(PAGE TEXT)
☆ ☆ ☆ ☆ ☆

That comes with a cost. The fact that we changed our view from the Middle East to Asia-Pacific, that comes with a cost. We're going to find ways to save money; it's going to be by not doing wrong things in the first place.

On health care, you've said Republicans have focused too much on repealing the Affordable Care Act and that's made it more difficult to reform health care. What kinds of reforms would you propose and what, if anything, from the current system would you keep in place?

There's very little from the current system I would want to keep in place, because the current system started from the wrong area. It started from this idea that the government needs to be a provider of insurance to everybody, one stop shopping. Rarely is the government good at such things. What the American people want is freedom and choice. What they also want, which Obamacare did not address, is the cost of health care itself. Remember, all the discussion is really around insurance. Why is insurance so important? Because the basic cost of health care is too high.

There are many reasons why the basic cost of health care is too high and a lot of that needs to get addressed with quite frankly wrong-headed incentives in large government programs like Medicare. Medicare drives costs all across the system. You're not going to be able to balance the budget without reforming entitlements; you're also not going to be able to reform health care without reforming entitlements. It's all wrapped up together. And we need to be honest with the American people that we have to tackle some time-honored, but not time-well-served, programs. Social Security, Medicare, these were important programs; they still are. They are not sustainable in their current form. In order to balance the budget, in order to reform health care, in order to create economic growth, we have to tackle those programs, because left to current law, they're going to eat up more and more of federal spending and ultimately consume themselves. We just can't have that; we need to preserve those programs.

☆ ☆ ☆ ☆ ☆

(RECORDED DATA)

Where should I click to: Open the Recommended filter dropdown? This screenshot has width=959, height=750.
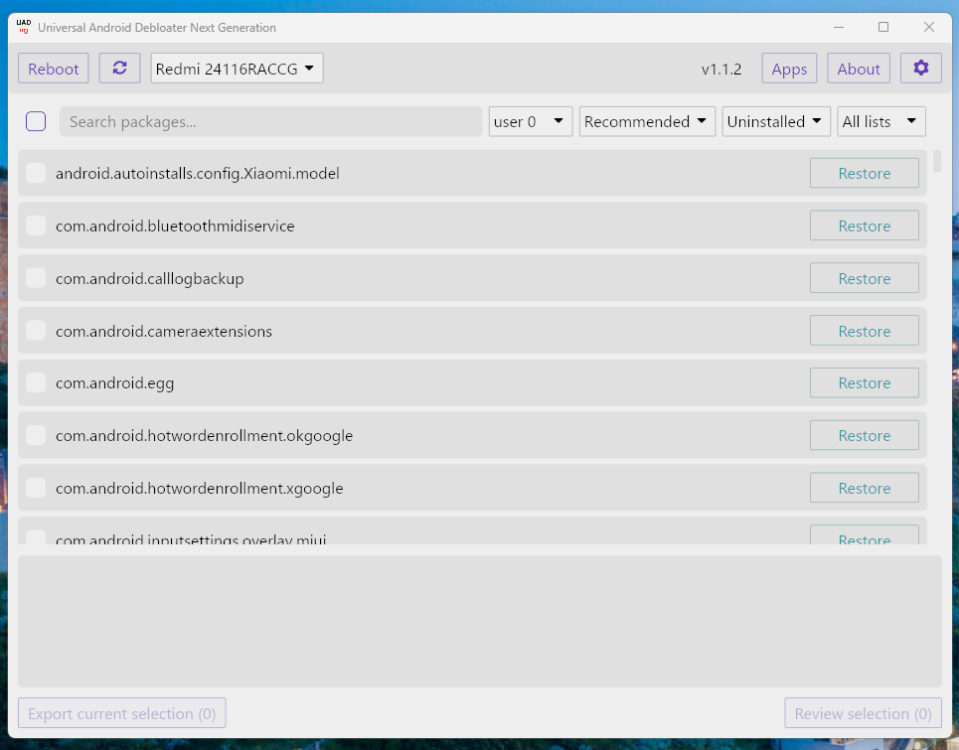click(x=647, y=122)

☆ ☆ ☆ ☆ ☆

(REQUIREMENT 1)
Retype the interview text word for word, beginning at the words "On health care, you've" and stopping after "keep in place?".
(REQUIREMENT 2)
Write what comes next in the interview text on health care and entitlements, picking up after its last sentence.

(OUTPUT 1)
On health care, you've said Republicans have focused too much on repealing the Affordable Care Act and that's made it more difficult to reform health care. What kinds of reforms would you propose and what, if anything, from the current system would you keep in place?

(OUTPUT 2)
On immigration, you've talked about border security coming first, and you've said no amnesty. What would you do with the millions who are already here?

I think for us all, we need to start having a little bit more of a finer view of who we're talking about. Those 14 million Americans are not created equal, and a reasonable system is going to be one that makes a difference between the criminals in the country and those who maybe are here under different circumstances, like they were brought here or they overstayed a visa. You have to handle those things differently.

We need a comprehensive immigration policy that is capable of addressing those, prioritizing them and then resourcing it. Right now it's the Wild West. Border security is the start, and I will say the war that's going on in this nation over immigration comes down to the fact that you've got states, cities, municipalities that actually encourage illegal immigration. They're called sanctuary cities, and until you start dealing with the incentives for people to take their lives in their hands, the lives of their families in their hands, and these incredibly risky journeys into the US - we have to diminish the attractiveness of undergoing that, and that means stopping these incentives.

You've worn quite a few hats over the hears - working for Sen. Rudman, you worked for BAE Systems, higher education capacities and a number of nonprofits. But you also worked on a family farm that grew "fancy Pascal celery"?

I did. My family came here to work in the mills in Manchester, but mill work, a lot like farm work, can be really hard. My grandparents wanted to control their own destiny, so they started a farm in south Manchester, and there's this strain of celery, fancy Pascal celery. They sold it all over the place; it provided a wonderful living for them. I'm trying to create the fact that this should be the house vegetable, but I keep losing out to carrots.